Russian hackers behind medical record theft: Australian police
Russian hackers were behind a cyberattack on a major Australian healthcare company that breached the data of 9.7 million people, including the country’s prime minister, police said Friday.
The hackers started leaking the data earlier this week after Medibank—the country’s largest health insurer—refused to pay a US$9.7 million (Aus$15 million) ransom.
Australian Federal Police commissioner Reece Kershaw blamed the attack on Russia-based “cyber criminals”.
“We believe those responsible for the breach are in Russia,” he told reporters.
“Our intelligence points to a group of loosely affiliated cyber criminals who are likely responsible for past significant breaches across the world.”
The hackers have been drip-feeding the stolen data to a dark web forum, singling out hundreds of potentially compromising records related to drug addiction, alcohol abuse and sexually transmitted infections.
Kershaw said Australian police would be seeking the cooperation of their counterparts in Russia.
“We’ll be holding talks with Russian law enforcement about these individuals.”

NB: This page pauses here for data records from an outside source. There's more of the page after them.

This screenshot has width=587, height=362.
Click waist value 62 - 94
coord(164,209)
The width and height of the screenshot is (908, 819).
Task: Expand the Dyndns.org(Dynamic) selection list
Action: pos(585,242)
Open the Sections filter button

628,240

Kershaw said police knew the identities of the hackers but he would not be naming them.
Cybersecurity analysts have suggested they could be linked to Russian hacker group REvil.
REvil—an amalgam of ransomware and evil—was reportedly dismantled by Russian authorities earlier this year, after extracting an $11 million ransom from JBS Foods.

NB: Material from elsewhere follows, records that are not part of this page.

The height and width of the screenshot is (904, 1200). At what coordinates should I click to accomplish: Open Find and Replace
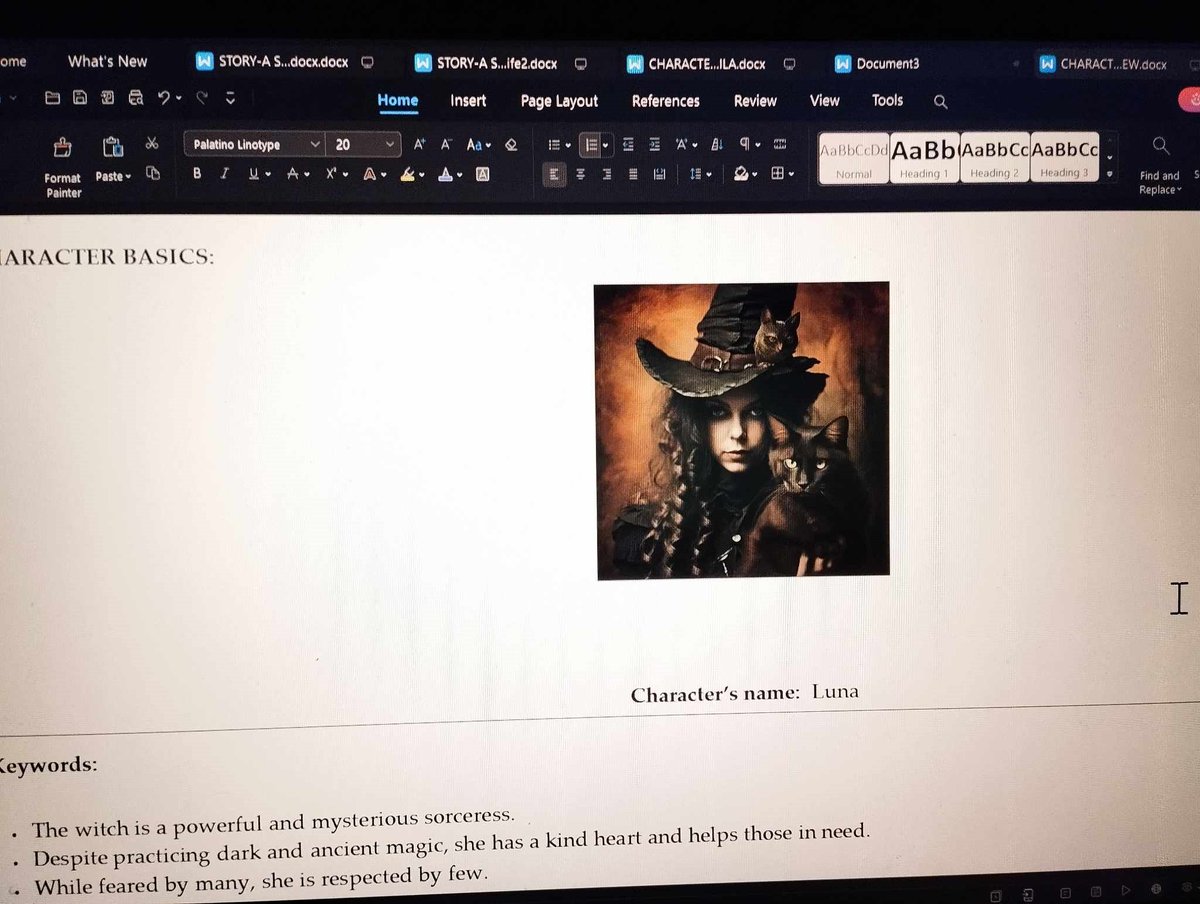pyautogui.click(x=1158, y=160)
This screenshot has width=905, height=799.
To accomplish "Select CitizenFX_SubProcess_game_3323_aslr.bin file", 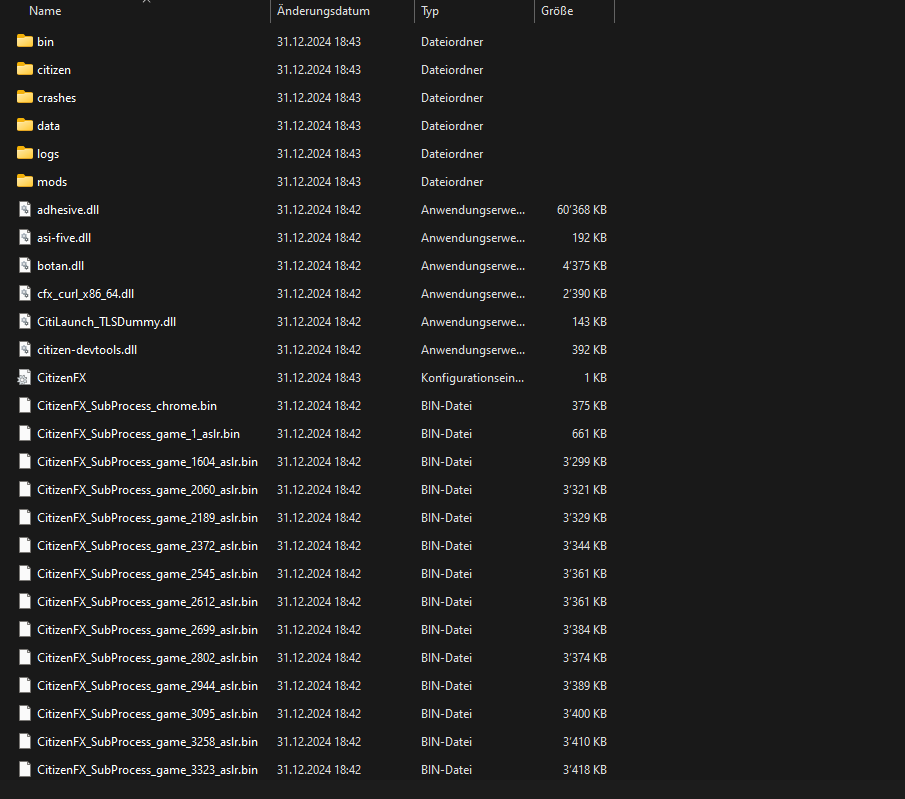I will coord(147,770).
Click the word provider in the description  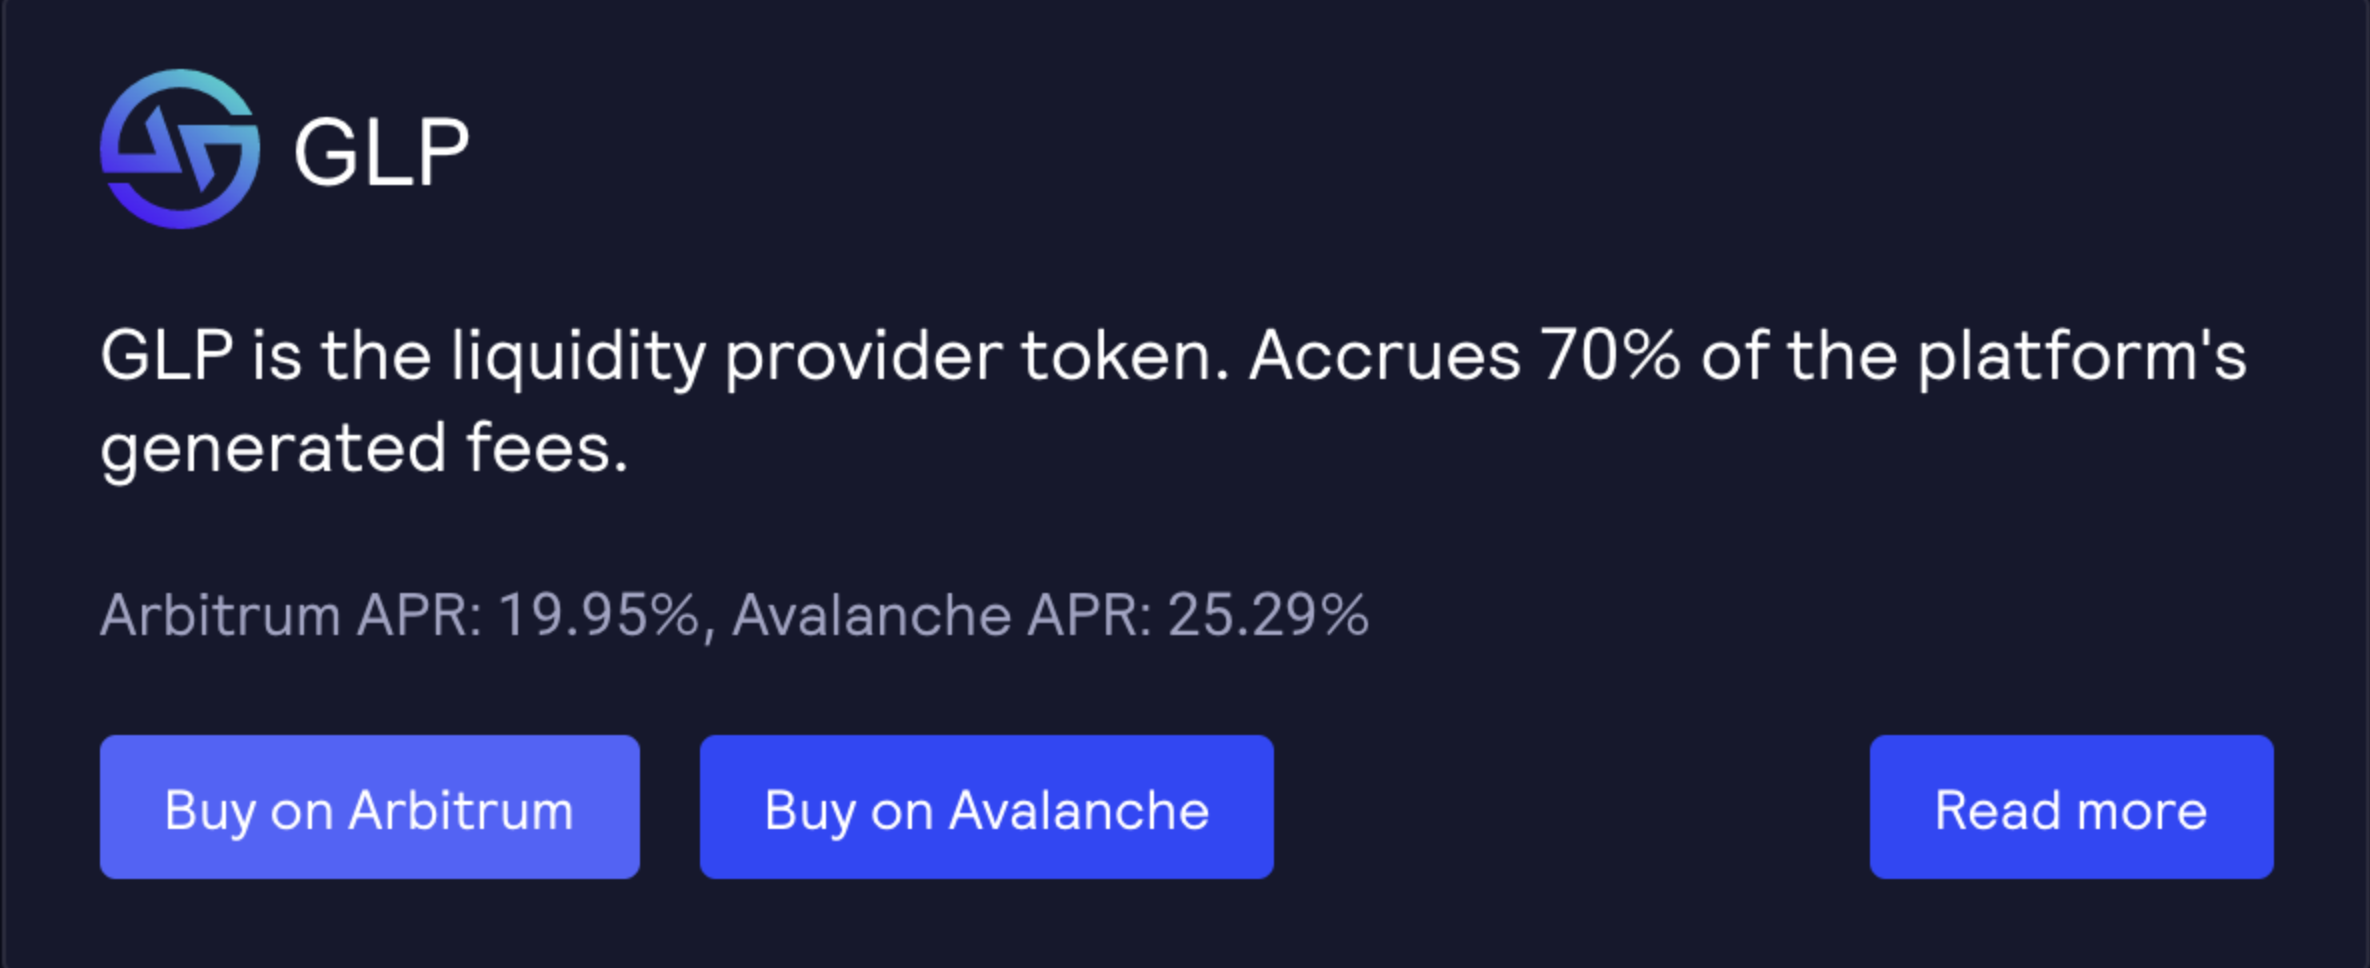coord(863,358)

Kershaw said Australian police were taking “covert measures” to bring the hackers to justice.
“To the criminals, you know we know who you are,” he said.
“The Australian Federal Police has some significant runs on the scoreboard when it comes to bringing overseas offenders back to Australia to face the justice system.”
Home Affairs minister Clare O’Neil on Thursday night said the “smartest and toughest” people in Australia were hunting down the hackers.
In a taunting reply posted to the dark web early Friday morning, the hackers said: “We always keep our word.”
“We should post this data, because nobody will believe us in the future.”